Dari hasil Munaslub Tahun 1999 itulah ada jawaban dan menyatakan bahwa mayoritas anggota menghendaki supaya organisasi Dharma Wanita direformasi. Sementara itu KORPRI sebagai Mitra Dharma Wanita pada Munas Pebruari 1999 mengeluarkan pernyataan sikap antara lain : Tidak akan berafiliasi dan tidak melibatkan diri dalam kegiatan partai politik dan tidak menjadi alat perjuangan partai politik (bersifat netral), KORPRI siap melaksanakan reformasi. Sejak awal KORPRI adalah Mitra Dharma Wanita, kedua organisasi tersebut harus sejalan dan sehaluan. Bisa dimengerti karena anggota KORPRI ialah suami dari Ibu-Ibu yang tergabung dalam organisasi Dharma Wanita. Itulah sebabnya bahwa Dharma Wanita harus mempunyai sikap yang sama dengan KORPRI.
Dengan berdasarkan pada : - Arahan dari Mendagri; - Hasil Angket anggota; - Pendapat berbagai pihak; - Memperhatikan hasil ketetapan Munas KORPRI.
Disusunlah rancangan Anggaran Dasar. Hampir setahun rancangan tersebut digodog oleh Panitia Munaslub-bolak-balik dari pusat ke daerah, dari daerah ke pusat. Memang sangat sulit untuk merubah pola pikir, mereka sudah bertahun-tahun terbiasa dengan mengenyam kemudahan-kemudahan. Sangat banyak kendala yang harus kami lalui. Kendala yang jauh lebih berat dari kendala sebelumnya, mungkin dikarenakan pada waktu itu sudah berada di alam demokrasi. Alhamdulillah, substansi rancangan Anggaran Dasar hampir seluruhnya diterima oleh sidang Munaslub. Yang menjadi pembahasan yang sangat hangat ketika itu ialah ketika membahas tentang perubahan nama ”Dharma Wanita” dengan sederetan nama yang diusulkan, antara lain : Persatuan Istri Pegawai Negeri Sipil (PIPNS) RI.

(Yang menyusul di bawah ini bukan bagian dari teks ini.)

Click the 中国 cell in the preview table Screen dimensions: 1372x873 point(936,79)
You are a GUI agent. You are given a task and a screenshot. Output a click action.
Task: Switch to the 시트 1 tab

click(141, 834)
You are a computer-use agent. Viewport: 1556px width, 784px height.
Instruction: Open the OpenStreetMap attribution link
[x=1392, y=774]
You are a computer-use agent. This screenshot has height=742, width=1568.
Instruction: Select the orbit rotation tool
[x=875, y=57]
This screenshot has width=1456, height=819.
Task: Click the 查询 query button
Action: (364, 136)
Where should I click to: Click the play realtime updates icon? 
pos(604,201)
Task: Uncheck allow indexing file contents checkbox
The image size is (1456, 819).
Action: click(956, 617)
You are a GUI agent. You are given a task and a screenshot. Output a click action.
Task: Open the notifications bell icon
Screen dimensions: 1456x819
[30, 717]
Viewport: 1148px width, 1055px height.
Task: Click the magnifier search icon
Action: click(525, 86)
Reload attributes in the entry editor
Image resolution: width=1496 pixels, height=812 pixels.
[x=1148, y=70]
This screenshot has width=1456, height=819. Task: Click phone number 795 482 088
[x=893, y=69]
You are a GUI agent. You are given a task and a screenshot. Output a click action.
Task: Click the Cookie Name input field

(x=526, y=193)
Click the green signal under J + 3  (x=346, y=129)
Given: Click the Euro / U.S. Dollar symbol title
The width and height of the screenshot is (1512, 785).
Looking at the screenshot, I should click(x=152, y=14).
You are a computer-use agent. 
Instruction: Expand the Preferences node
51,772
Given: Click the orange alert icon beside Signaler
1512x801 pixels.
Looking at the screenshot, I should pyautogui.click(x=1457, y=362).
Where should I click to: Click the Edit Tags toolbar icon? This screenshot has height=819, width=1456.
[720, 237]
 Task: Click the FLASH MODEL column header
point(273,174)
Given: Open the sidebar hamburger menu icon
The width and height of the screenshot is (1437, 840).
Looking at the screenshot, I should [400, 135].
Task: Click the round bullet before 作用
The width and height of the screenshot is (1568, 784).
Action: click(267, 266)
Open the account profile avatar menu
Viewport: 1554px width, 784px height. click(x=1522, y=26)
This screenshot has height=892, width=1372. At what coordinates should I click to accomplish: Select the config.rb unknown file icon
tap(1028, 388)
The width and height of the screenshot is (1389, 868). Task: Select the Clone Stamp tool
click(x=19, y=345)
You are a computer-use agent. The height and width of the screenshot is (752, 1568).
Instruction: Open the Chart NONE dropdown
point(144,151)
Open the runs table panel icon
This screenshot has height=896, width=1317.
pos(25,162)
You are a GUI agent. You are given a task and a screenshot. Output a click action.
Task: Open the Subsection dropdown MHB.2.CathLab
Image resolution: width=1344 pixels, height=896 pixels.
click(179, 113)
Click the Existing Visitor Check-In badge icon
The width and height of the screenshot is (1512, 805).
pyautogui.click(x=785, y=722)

Dalam upaya menjembatani masalah tersebut, pengurus Pusat yaitu Ibu Hartini Hartarto selaku pemimpin Munaslub menyampaikan jalannya Munaslub pada hari pertama kepada Ibu Sinta Nuriyah, sebagai Penasehat Utama Dharma Wanita. Pada saat itu beliau mengusulkan menambah nama ”Persatuan” dibelakang nama Dharma Wanita untuk disesuaikan dengan nama Kabinet Persatuan Nasional dibawah Presiden Abdurrahman Wahid.
Alhamdulillah, akhirnya Sidang Munaslub menerima usul kata Persatuan dibelakang Dharma Wanita menjadi DHARMA WANITA PERSATUAN. Puji Syukur kepada Allah SWT, bahwa Munaslub Dharma Wanita yang diselenggarakan pada tanggal 6-7 Desember 1999 telah menerima, menetapkan dan mengesahkan seluruh rancangan Anggaran Dasar dengan nama Organisasi Dharma Wanita Persatuan dan selanjutnya diadakan Pemilihan Ketua Umum, terpilihlah Ny. Dr. Nila F Moeloek menjadi Ketua Umum Dharma Wanita Persatuan sampai saat ini.